Die Kosten des Verfahrens hat die Klägerin zu tragen.
Das Urteil ist hinsichtlich der Kosten vorläufig vollstreckbar. Die Klägerin darf die
Zwangsvollstreckung durch Sicherheitsleistung nach Maßgabe der
Kostenfestsetzung abwenden, falls nicht der Beklagte vor der Vollstreckung
Sicherheit in entsprechender Höhe leistet.
Tatbestand
Die Klägerin begehrt die Aufhebung der Beanstandungsverfügung des Beklagten
vom 17.05.2004 gegen die Beschlüsse der Klägerin zu TOP 4 bis 8 in der Sitzung
der Klägerin vom 11.05.2004.Dem liegt folgender Sachverhalt zugrunde:
Aufgrund von Einnahmeeinbrüchen insbesondere bei der Gewerbesteuer im Jahre
2003 kam es im Nachtragshaushalt 2002 der Stadt A-Stadt zu einem Fehlbedarf
von rund 5,6 Mio.
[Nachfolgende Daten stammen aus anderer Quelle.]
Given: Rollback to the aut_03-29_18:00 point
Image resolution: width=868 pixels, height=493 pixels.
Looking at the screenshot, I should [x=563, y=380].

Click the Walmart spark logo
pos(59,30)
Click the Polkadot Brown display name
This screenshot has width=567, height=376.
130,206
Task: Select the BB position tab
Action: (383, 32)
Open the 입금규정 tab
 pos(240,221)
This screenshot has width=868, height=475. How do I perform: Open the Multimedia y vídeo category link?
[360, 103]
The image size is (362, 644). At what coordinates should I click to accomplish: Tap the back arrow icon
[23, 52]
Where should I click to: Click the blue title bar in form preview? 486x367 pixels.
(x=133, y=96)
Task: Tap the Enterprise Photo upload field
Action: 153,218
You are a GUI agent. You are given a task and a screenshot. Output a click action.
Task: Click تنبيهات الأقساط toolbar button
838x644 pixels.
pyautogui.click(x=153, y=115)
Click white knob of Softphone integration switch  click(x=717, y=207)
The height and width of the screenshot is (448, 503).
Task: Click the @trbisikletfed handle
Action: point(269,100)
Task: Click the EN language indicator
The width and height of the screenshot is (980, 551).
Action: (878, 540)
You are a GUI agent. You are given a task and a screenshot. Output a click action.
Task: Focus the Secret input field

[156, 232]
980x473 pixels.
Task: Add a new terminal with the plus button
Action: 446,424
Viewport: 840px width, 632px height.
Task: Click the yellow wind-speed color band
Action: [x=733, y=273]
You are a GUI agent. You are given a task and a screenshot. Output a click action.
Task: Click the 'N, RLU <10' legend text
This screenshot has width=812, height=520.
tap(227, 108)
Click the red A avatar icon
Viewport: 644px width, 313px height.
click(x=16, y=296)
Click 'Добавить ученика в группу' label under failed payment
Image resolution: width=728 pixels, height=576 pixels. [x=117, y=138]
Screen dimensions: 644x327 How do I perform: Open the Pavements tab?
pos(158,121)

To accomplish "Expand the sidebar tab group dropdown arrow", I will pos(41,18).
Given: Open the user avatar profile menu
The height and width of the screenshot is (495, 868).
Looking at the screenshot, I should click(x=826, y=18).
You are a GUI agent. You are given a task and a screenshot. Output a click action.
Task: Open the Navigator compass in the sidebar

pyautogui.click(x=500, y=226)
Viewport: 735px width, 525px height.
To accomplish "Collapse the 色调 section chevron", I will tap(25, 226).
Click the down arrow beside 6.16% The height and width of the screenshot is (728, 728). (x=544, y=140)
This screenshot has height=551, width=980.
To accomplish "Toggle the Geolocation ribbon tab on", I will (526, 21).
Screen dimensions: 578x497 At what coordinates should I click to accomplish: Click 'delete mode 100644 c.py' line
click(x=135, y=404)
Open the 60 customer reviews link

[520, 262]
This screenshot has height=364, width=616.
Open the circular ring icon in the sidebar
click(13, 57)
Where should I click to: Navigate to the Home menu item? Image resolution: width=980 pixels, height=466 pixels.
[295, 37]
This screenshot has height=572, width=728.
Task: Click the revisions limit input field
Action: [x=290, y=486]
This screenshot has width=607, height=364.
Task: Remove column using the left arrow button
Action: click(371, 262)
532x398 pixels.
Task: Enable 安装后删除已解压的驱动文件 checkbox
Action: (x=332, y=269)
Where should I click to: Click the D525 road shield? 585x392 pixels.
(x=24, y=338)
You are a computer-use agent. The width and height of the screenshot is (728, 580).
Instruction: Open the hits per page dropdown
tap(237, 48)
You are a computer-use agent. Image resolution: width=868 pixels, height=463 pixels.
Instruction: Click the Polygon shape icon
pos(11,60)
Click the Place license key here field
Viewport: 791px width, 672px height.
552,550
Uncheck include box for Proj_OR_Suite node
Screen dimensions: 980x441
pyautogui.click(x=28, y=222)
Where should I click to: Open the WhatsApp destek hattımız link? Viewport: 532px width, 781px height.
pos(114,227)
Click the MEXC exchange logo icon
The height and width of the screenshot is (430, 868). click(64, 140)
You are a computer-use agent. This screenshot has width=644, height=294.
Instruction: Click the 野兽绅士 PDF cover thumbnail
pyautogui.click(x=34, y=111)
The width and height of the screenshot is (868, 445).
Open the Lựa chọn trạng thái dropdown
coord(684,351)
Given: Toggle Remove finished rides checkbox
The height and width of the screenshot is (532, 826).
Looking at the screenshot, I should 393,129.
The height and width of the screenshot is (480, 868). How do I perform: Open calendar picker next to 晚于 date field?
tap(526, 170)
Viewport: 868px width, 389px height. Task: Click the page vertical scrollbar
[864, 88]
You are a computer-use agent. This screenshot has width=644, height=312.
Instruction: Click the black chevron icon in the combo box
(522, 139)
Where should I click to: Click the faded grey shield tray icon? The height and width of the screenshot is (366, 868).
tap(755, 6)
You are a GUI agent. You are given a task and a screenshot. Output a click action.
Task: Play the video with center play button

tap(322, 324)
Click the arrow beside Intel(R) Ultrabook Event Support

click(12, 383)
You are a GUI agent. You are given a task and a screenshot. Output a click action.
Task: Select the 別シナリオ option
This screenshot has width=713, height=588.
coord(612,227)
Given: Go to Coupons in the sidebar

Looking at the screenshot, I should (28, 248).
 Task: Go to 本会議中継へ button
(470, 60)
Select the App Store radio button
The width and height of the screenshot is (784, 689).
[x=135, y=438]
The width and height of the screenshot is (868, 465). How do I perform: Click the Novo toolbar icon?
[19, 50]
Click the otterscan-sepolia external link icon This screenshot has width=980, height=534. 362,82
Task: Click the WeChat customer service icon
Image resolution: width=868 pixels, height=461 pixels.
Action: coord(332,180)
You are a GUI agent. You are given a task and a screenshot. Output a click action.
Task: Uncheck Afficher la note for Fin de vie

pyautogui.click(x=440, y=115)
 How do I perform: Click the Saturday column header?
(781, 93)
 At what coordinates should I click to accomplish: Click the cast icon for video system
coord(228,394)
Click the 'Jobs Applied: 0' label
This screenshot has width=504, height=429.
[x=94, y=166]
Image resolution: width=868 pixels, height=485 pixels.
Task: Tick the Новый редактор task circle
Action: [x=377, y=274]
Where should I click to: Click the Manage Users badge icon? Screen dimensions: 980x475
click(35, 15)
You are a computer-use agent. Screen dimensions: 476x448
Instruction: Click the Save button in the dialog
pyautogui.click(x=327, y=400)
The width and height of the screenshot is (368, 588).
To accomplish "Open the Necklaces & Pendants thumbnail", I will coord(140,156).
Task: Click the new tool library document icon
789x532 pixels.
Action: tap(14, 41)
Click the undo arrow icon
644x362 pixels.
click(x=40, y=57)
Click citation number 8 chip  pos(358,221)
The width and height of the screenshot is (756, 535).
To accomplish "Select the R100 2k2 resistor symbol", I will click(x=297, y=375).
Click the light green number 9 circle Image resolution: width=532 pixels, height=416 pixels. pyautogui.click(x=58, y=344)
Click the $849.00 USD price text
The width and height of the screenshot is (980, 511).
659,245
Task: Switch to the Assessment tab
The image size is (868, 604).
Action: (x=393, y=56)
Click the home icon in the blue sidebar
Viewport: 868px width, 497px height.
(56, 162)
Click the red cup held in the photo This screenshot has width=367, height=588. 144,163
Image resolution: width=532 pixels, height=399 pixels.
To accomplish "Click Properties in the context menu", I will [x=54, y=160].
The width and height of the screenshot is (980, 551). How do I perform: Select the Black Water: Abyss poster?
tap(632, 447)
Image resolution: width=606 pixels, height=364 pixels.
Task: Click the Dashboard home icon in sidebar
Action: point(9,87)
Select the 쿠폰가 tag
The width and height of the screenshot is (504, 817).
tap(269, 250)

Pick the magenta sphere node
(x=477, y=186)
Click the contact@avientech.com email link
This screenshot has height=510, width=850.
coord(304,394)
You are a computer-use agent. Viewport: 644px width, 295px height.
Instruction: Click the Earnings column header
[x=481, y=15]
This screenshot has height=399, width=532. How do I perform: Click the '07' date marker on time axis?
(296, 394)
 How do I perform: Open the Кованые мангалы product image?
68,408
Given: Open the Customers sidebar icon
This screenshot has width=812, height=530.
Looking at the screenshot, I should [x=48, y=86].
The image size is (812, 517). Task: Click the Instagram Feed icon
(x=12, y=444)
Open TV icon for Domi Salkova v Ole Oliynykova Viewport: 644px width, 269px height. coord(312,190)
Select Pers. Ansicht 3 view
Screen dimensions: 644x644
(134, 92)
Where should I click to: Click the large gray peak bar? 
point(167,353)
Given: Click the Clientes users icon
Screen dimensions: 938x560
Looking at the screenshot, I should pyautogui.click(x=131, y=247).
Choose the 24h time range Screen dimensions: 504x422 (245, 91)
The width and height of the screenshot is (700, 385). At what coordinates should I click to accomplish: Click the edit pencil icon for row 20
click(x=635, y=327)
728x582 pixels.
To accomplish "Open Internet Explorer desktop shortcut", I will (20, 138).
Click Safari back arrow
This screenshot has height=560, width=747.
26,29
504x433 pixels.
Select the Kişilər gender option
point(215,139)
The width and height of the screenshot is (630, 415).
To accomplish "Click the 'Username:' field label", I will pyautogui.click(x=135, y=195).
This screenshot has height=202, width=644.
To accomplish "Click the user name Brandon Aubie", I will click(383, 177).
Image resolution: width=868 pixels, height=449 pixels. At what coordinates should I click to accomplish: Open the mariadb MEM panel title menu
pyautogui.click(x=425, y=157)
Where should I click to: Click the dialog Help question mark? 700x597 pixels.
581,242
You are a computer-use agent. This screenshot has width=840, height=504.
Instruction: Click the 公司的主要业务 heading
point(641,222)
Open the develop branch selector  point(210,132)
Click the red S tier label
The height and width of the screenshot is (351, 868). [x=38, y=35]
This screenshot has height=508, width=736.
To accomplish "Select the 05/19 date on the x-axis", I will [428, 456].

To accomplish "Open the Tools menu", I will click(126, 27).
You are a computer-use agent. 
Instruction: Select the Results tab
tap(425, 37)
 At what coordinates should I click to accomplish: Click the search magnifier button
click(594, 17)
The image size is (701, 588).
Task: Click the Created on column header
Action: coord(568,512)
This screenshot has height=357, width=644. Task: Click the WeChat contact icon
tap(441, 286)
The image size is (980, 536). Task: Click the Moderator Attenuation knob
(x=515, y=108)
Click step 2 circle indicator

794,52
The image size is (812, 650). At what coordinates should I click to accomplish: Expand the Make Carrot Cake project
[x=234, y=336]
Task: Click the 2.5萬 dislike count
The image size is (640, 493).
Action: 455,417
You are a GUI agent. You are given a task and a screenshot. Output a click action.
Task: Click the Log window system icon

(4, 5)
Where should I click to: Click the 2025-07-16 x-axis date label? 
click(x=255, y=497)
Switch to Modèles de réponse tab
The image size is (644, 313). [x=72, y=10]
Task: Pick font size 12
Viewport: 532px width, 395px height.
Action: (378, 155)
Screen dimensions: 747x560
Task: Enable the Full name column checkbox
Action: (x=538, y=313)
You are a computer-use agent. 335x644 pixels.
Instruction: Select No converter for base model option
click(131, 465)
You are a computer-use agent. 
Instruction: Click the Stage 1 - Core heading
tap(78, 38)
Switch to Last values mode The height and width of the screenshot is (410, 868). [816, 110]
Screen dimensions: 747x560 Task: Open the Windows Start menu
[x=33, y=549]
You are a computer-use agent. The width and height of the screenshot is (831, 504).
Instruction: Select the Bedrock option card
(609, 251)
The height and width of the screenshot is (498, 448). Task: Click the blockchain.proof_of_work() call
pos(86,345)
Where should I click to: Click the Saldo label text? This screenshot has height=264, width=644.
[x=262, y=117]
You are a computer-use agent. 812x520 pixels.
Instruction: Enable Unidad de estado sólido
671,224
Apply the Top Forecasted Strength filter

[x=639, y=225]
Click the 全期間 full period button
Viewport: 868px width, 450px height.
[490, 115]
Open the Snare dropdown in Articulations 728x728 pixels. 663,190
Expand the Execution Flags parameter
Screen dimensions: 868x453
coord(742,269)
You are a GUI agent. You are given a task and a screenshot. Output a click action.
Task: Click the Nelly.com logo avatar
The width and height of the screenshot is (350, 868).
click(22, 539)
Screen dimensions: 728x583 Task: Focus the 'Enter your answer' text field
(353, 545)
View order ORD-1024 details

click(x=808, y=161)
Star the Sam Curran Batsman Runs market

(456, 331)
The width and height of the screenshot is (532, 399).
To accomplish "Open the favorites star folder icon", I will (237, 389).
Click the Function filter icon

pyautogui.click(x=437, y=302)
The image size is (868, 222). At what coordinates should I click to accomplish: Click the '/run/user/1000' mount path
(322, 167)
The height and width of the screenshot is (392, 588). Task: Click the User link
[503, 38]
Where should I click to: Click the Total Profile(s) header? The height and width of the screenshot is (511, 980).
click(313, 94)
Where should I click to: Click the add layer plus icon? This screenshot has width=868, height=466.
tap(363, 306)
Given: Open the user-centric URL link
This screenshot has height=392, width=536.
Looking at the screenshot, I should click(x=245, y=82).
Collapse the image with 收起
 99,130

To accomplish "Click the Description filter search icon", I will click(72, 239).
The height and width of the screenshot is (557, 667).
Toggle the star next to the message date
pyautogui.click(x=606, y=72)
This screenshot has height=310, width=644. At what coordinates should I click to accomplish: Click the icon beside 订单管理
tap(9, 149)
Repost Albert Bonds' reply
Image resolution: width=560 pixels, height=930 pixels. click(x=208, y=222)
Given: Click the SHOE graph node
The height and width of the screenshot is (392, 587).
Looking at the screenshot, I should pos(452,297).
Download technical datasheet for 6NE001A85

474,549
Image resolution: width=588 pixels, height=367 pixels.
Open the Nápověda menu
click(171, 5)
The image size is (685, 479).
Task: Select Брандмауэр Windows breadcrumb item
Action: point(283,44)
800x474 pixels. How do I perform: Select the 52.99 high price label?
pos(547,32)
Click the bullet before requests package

EUR. In dem vom Magistrat eingebrachten Haushaltsplan 2003
betrug der Fehlbedarf noch ca. 3,5 Mio. EUR. Zwecks Konsolidierung des Haushalts
beauftragte die Klägerin durch Beschluss vom 11.02.2003 den Magistrat bzw. die
Verwaltung, ein Maßnahmenpapier zu erarbeiten. Von einer Projektgruppe wurden
im August/September 2003 entsprechende Beschlussvorlagen erarbeitet, von
denen 35 durch den Magistrat der Klägerin zur Beratung und Beschlussfassung
vorgelegt wurden. Hierunter befanden sich auch mehrere Vorschläge, die auf
Gebührenerhöhungen abzielten. In den Sitzungen vom Oktober 2003 und
November 2003 befasste sich die Klägerin mit den Vorschlägen, wobei in der
Sitzung vom November 2003 sowohl die empfohlenen Gebührenerhöhungen als
auch der Doppelhaushalt 2004/2005 Gegenstand der Beschlussfassung war.
Gegen einen Teil der Beschlüsse vom 11. November 2003 legte der Beklagte
Widerspruch ein. Die Tagesordnungspunkte (TOP) 5 bis 13 der Sitzung der
Stadtverordnetenversammlung vom 10.12.2003 wurden abgesetzt, nachdem
sämtliche darin vertretenen Fraktionen sich darüber einig waren, gegenseitige
Gespräche zu den Haushalts- und Finanzfragen in eigener Regie führen zu wollen.
In der Sitzung der Klägerin vom 10.02.2004 wurden diese Tagesordnungspunkte
wieder aufgenommen. Die darin enthaltenen Gebührenvorlagen des Magistrats
wurden in dieser Sitzung mit einer Mehrheit von 22 zu 21 Stimmen beschlossen.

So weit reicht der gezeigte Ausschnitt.